One type of medical malpractice that has been historically overlooked but is becoming more common is veterinary malpractice. You may be able to bring a claim against a vet who causes harm to your pet through their incompetent treatment. However, you should be aware that damages awards in these cases tend to be relatively limited. Bringing a lawsuit may not be financially worthwhile because the damages may not go much further than paying for attorney fees and court costs. Some vets have started to carry medical malpractice insurance, though, and you might be able to get a settlement from the insurance company relatively easily if your vet has this coverage. You still would need to show that the vet committed malpractice.
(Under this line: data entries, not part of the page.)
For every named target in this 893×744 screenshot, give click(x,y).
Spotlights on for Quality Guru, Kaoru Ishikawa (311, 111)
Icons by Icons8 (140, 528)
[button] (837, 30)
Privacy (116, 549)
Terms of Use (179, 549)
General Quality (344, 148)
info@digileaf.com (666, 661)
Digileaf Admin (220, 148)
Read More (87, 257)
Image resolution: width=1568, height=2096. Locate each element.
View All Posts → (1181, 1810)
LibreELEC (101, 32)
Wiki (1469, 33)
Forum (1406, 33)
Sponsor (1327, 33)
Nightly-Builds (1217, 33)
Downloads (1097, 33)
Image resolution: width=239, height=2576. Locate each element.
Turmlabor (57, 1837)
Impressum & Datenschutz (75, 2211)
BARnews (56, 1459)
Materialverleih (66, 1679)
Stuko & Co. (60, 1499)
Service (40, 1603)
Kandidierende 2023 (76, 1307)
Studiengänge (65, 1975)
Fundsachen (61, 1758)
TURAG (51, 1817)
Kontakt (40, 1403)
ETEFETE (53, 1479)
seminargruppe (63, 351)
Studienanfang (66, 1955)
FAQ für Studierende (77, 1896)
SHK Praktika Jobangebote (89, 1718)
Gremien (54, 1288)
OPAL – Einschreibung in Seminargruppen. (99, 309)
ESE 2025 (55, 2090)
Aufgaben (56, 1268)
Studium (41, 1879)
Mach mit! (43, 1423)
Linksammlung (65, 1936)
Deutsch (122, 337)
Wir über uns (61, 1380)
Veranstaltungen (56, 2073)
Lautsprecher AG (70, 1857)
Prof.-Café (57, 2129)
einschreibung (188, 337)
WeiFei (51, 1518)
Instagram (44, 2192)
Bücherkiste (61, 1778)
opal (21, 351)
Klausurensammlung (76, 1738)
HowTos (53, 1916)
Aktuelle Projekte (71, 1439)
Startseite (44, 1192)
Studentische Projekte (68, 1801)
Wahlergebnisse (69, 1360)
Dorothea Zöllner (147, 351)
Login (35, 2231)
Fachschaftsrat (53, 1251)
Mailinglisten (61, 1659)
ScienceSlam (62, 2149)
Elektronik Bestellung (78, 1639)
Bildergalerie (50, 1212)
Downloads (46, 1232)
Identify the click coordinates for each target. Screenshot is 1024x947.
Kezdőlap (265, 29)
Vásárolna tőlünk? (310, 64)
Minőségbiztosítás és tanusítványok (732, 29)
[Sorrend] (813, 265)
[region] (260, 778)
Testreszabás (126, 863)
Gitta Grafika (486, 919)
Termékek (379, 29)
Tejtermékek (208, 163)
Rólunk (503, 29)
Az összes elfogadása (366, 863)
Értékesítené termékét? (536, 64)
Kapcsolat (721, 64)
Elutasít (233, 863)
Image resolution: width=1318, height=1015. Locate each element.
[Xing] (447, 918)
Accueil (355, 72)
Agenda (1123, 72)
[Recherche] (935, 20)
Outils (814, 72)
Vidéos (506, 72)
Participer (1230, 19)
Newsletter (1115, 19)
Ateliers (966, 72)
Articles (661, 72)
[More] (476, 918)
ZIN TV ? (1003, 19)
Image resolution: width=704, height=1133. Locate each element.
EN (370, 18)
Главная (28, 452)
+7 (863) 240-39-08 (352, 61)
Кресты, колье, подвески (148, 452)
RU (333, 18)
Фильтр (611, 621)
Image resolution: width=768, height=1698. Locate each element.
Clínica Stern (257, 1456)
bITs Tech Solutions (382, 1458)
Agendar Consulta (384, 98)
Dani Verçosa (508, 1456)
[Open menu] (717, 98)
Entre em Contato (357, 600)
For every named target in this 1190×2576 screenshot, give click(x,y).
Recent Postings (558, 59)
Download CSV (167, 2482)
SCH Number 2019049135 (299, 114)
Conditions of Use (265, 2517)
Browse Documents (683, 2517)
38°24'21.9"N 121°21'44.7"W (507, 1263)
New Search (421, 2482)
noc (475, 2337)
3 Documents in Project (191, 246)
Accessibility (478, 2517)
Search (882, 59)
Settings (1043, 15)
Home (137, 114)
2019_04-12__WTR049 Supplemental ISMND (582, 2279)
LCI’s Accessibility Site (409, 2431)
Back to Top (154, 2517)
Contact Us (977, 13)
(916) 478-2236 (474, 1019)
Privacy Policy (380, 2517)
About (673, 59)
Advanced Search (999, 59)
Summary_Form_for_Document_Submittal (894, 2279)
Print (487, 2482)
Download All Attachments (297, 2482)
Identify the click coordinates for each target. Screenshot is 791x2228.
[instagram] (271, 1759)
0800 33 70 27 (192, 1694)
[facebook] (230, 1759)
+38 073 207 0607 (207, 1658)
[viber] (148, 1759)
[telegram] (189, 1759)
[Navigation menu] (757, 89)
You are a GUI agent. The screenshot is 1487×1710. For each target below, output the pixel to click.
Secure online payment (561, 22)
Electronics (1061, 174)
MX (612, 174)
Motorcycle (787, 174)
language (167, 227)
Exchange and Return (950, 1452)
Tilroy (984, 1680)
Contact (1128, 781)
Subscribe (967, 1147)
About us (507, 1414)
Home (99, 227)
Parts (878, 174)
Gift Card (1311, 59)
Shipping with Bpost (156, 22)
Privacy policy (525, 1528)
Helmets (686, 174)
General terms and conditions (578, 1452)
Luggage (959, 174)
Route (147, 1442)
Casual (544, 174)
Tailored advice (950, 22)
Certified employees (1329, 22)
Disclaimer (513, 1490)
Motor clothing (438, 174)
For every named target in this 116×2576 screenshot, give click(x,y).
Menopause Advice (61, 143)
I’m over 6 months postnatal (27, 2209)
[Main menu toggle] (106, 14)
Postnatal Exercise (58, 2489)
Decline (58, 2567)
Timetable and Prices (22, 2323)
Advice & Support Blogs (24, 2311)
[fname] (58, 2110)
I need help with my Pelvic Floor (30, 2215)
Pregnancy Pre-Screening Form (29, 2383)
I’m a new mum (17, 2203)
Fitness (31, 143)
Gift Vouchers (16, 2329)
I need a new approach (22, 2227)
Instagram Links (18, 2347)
A vet does not have an automatic duty to treat an injured animal, but they may assume this duty if they voluntarily start treating the animal. As a result, they could be liable for malpractice in these situations. (There may be an exception to liability if the vet is responding to an emergency, based on the Good Samaritan principle.) Sometimes vets may wonder what they need to do if the owner abandons the animal in their care. They can refer to state law for guidance, but they do not need to permanently continue housing the abandoned animal.
Elements of a Veterinary Malpractice Claim
Proving that veterinary malpractice injured an animal is essentially the same as proving that medical malpractice injured a person. The owner of the pet would need to show that the vet was responsible for caring for the animal, and the vet did not meet the standard of a competent vet treating an animal in a similar situation. This usually will involve hiring another vet to testify as an expert witness and explain what a competent vet would have done. A vet will be held to a higher standard of care if they are certified as a specialist in the area in which they were treating the animal.
The vet’s incompetent treatment must have exacerbated the animal’s condition or caused additional medical conditions. Causation must be clear, so just showing that the animal’s condition got worse is not enough. An expert probably will need to testify in support of causation as well. The pet owner needs to show that they suffered some tangible costs or losses. (This is different from ordinary medical malpractice cases because the owner is not the direct victim.)
A veterinary malpractice case must be brought within the statute of limitations. Medical malpractice cases often have a different statute of limitations from other personal injury cases, and veterinary malpractice cases sometimes have their own statute of limitations as well. You should make sure to research this issue carefully so that you do not accidentally waive your right to bring a claim.
Ordinary Negligence at a Veterinary Practice
Sometimes an animal will be injured because of carelessness by a vet or an assistant to a vet that does not constitute malpractice. In other words, the carelessness arose in a situation outside the provision of medical care. The vet might have failed to properly monitor the animal, allowing them to escape, or an assistant might have failed to provide them with food and water as needed. You may be able to bring a claim based on ordinary negligence in these situations. An ordinary negligence claim requires showing that the defendant did not meet a standard of reasonable care. You probably will not need an expert for this type of claim, but you still will need to comply with the statute of limitations and other procedural requirements.
In some cases, a pet owner might be able to additionally sue the hospital or veterinary practice that employed an individual who harmed their pet through ordinary negligence. This is because hiring or retaining an inadequately trained or supervised employee can amount to malpractice.
Damages in Veterinary Malpractice Cases
Most states do not allow a pet owner to recover damages for their own emotional distress caused by the harm to their pet, unless the vet engaged in egregious or intentional misconduct. Generally, the damages available in these cases are limited to the cost of the additional medical treatment required to address the harm caused by the malpractice. If the pet died because of the malpractice, their owner may be able to recover their market or replacement value. However, this usually will not account for the emotional attachment of the owner to the pet.
Since damages in veterinary malpractice cases tend to be modest, an owner may consider bringing the case in small claims court. This can be a more efficient and cheaper alternative, as long as your case falls within the monetary limit of small claims court. You do not need a lawyer for a small claims case, and you may not need to present formal expert testimony if you have a second opinion in a letter from another vet.
Another situation in which small claims court may be useful is when a pet owner sues a company that made a defective vaccine that the pet received. They can recover the expenses for treating the pet’s reaction to the vaccine. A vet will be liable for malpractice in this situation only if they gave the vaccine when they knew or should have known that it was defective.